__Description of the task__:
Retype the rows from the beginning up to and including the line that contains "Website [330, 367]". Omit the pictures.
++++ Record list
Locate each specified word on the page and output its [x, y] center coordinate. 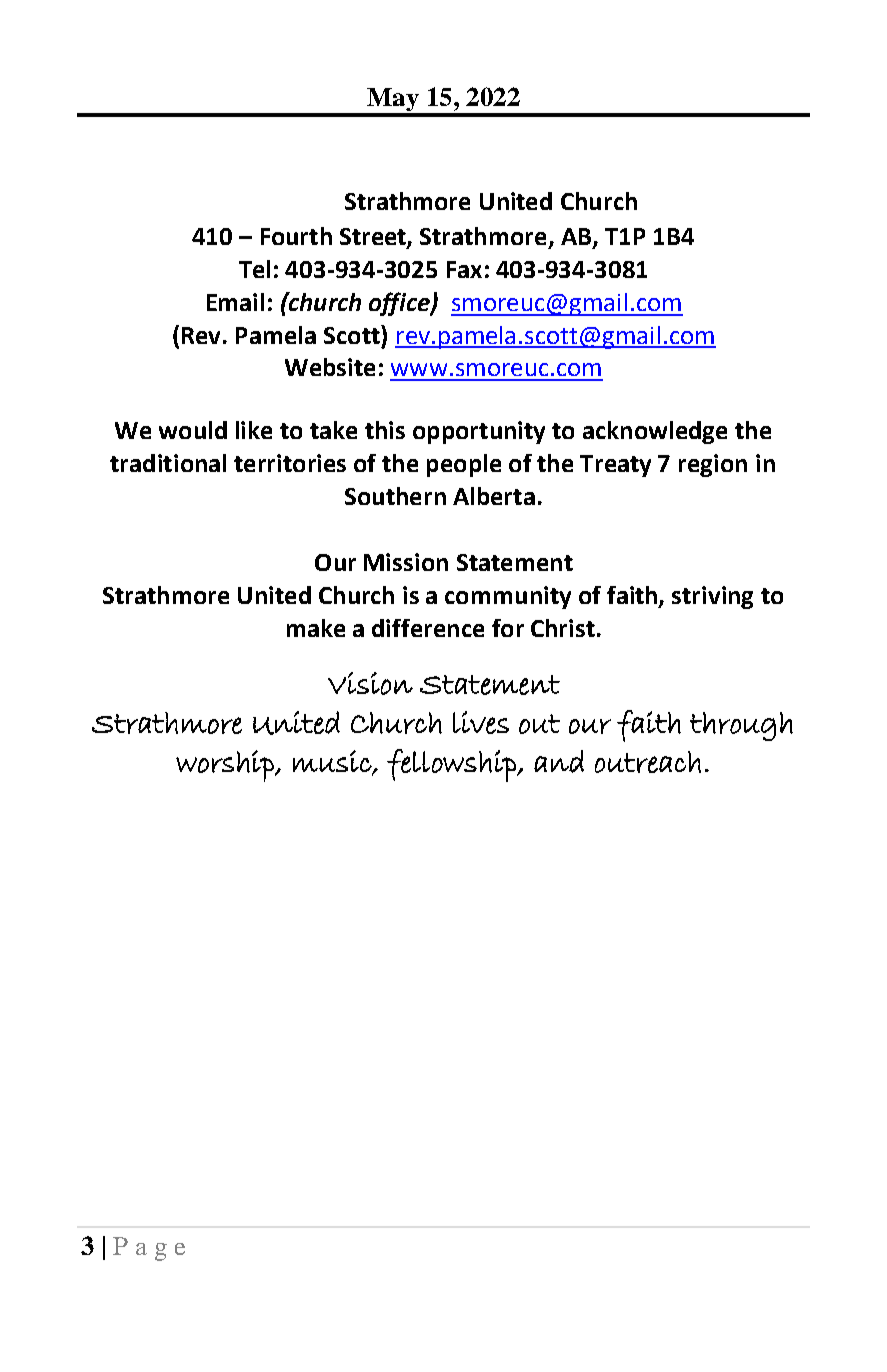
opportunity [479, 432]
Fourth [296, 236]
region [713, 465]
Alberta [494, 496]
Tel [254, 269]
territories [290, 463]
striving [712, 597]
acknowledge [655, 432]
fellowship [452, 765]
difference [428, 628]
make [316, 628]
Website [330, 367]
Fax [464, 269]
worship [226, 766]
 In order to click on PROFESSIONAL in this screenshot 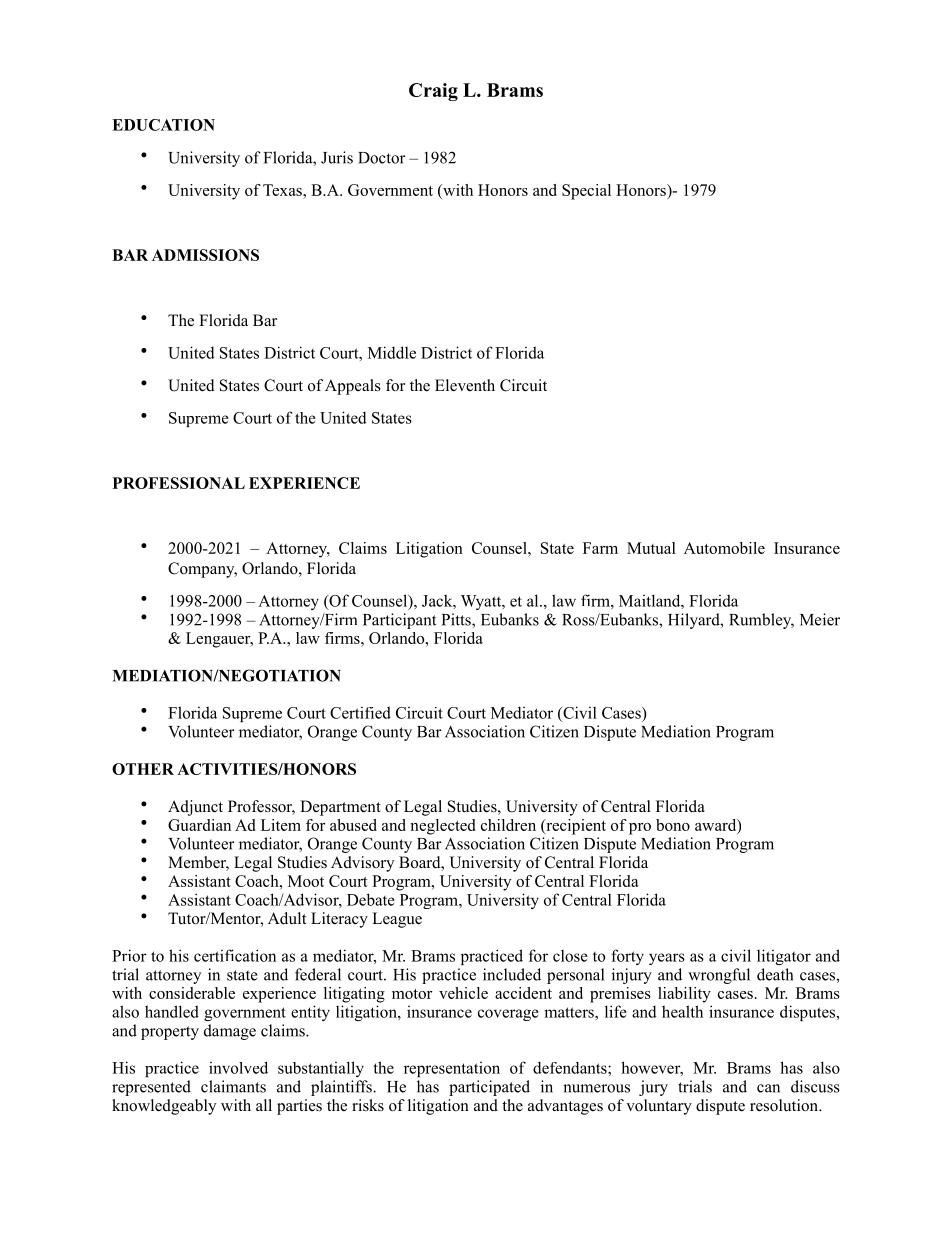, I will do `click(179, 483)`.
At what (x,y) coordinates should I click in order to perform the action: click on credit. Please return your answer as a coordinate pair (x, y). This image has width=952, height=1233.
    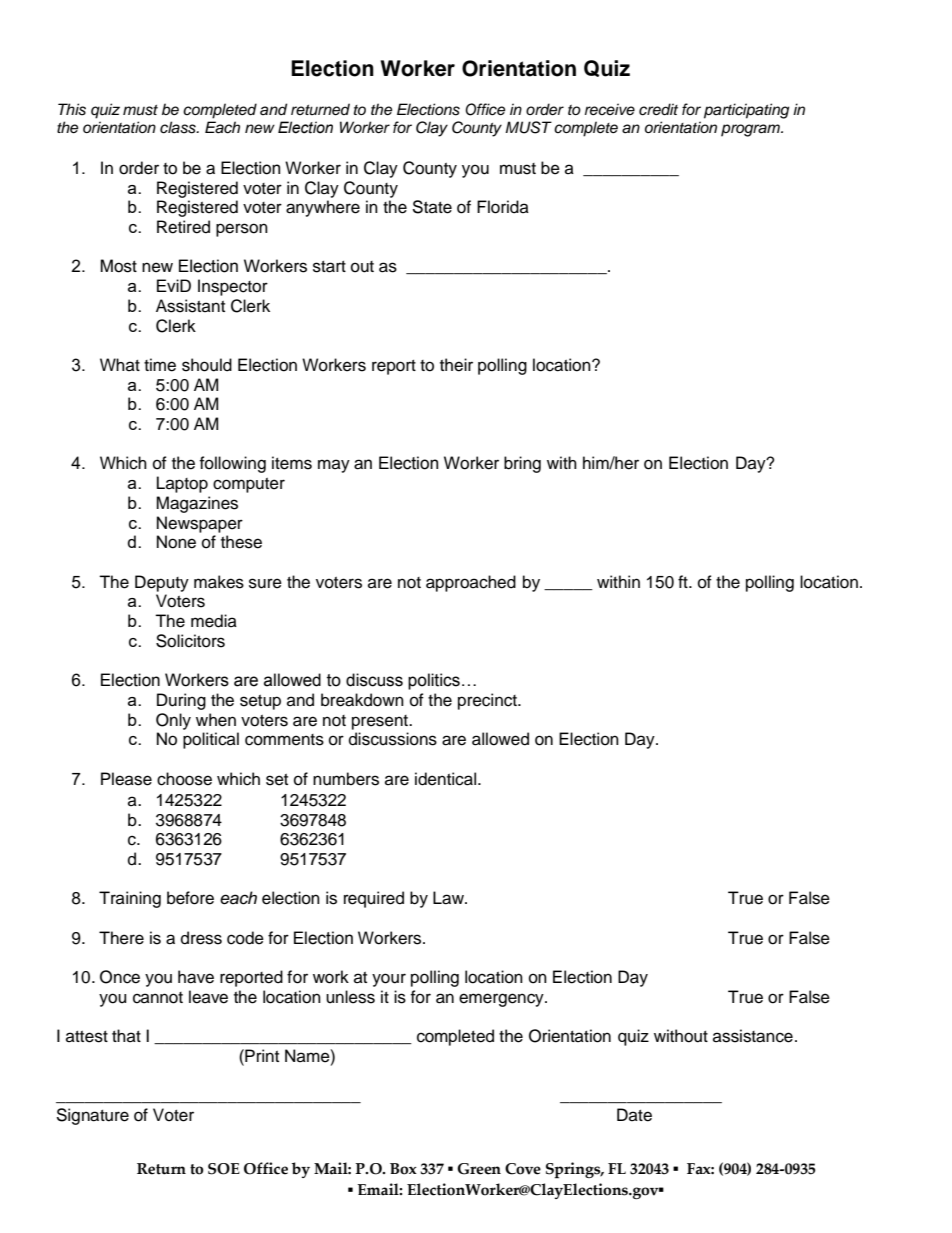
++++++++
__Solved problem__:
Locate each specified word on the page and output its [x, y] center coordinate. 
opportunity [479, 432]
Fourth [296, 236]
region [713, 465]
Alberta [494, 496]
Tel [254, 269]
territories [290, 463]
striving [712, 597]
acknowledge [655, 432]
fellowship [452, 765]
difference [428, 628]
make [316, 628]
Website [330, 367]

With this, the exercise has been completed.